Arts Publications
Topic: RSS FeedPittsburgh Shines with New Light Exhibit
Art Business News, May, 2001
At the Carnegie Museum of Art, a new exhibit called "Light! The Industrial Age 1750-1900, Art & Science, Technology and Society" focuses on the era when discoveries about natural and artificial light transformed art as well as everyday life. Featuring more than 300 works by major painters and other artists, as well as scientific and historic objects of the 18th and 19th centuries, the exhibit includes many works that have never been exhibited in the United States. Organized in partnership with the Van Gogh Museum in Amsterdam where it was previously on view, Pittsburgh is the only other venue for this exhibit, which remains on view through July 29.
According to curator and co-organizer Louise Lippincott, "Light is a fundamental element of life and something that can be taken for granted ... This exhibit is all about experience--how we experience light versus how scientists and artists of that era experienced it and portrayed it."

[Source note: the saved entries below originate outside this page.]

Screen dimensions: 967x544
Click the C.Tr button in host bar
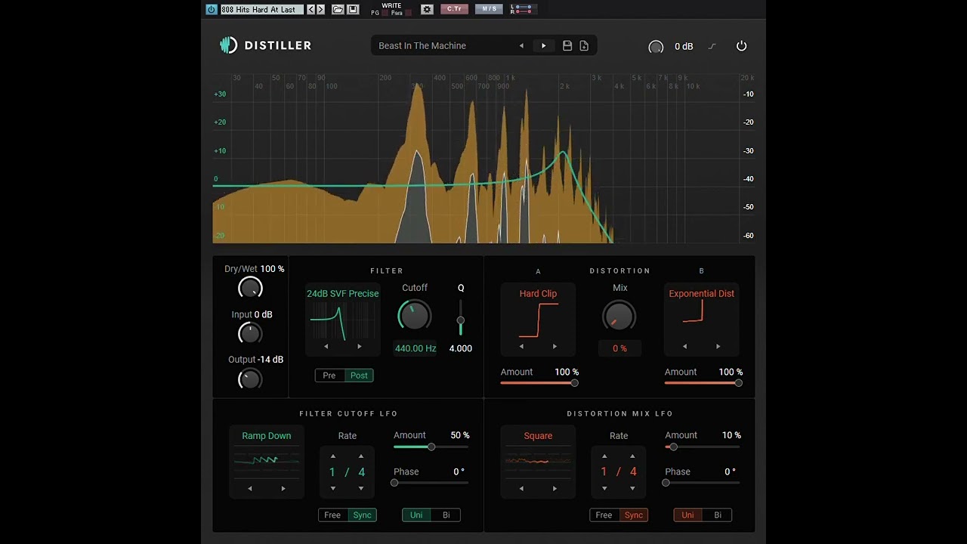click(454, 9)
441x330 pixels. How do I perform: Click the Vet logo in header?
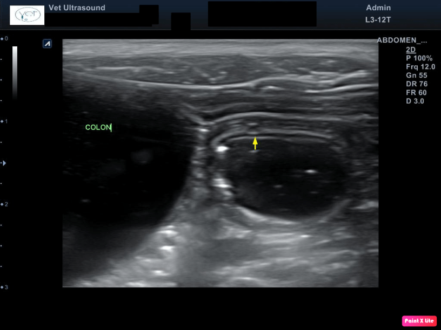pyautogui.click(x=26, y=15)
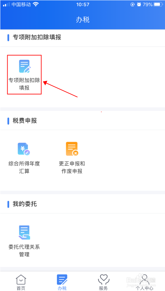Switch to the 服务 tab label
This screenshot has height=291, width=165.
(103, 288)
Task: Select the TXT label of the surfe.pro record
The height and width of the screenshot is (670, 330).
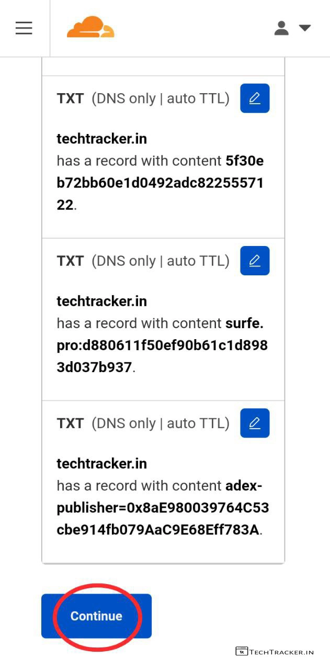Action: [70, 261]
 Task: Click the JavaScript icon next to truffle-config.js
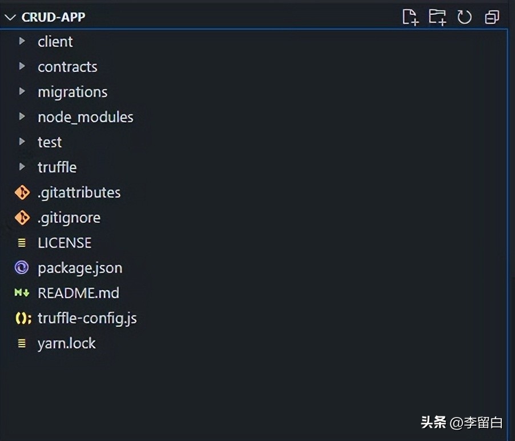(x=22, y=318)
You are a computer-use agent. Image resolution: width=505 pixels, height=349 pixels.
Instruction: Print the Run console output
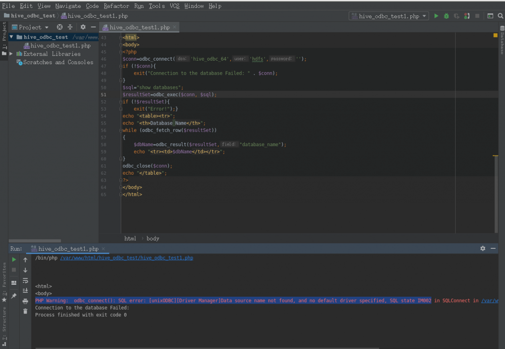(25, 301)
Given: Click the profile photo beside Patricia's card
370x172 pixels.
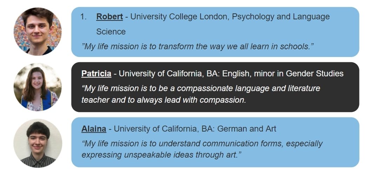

"Light" features artworks in diverse media, including drawing, painting, etching, sculpture, photography and film. Artists include William Blake, Francisco de Goya, Albert Bierstadt, Winslow Homer, Edgar Degas, Claude Monet, Camille Pissarro, Vincent van Gogh, Paul Signac and Henri de Toulouse-Lautrec.
Andreas Bluhm of the Van Gogh Museum believes the exhibit gives visitors a chance to appreciate how even the greatest artists struggled with the new technology. "Van Gogh mentioned in his letters that his paintings looked different in daylight and gaslight," said Bluhm. "Visitors to the exhibit will be able to see exactly what he meant. They will see the colors of one of his paintings change in different lights."
Alongside the artists, the exhibit showcases the careers of scientific luminaries such as Newton, Edison, Daguerre and Westinghouse and features microscopes, kerosene and oil lamps, gaslights, a wide variety of early electric light sources, as well as popular science texts and trade catalogs. The exhibit also demonstrates how light has been used as a medium for entertainment with early projection lanterns, kaleidoscopes, x-rays and early motion pictures.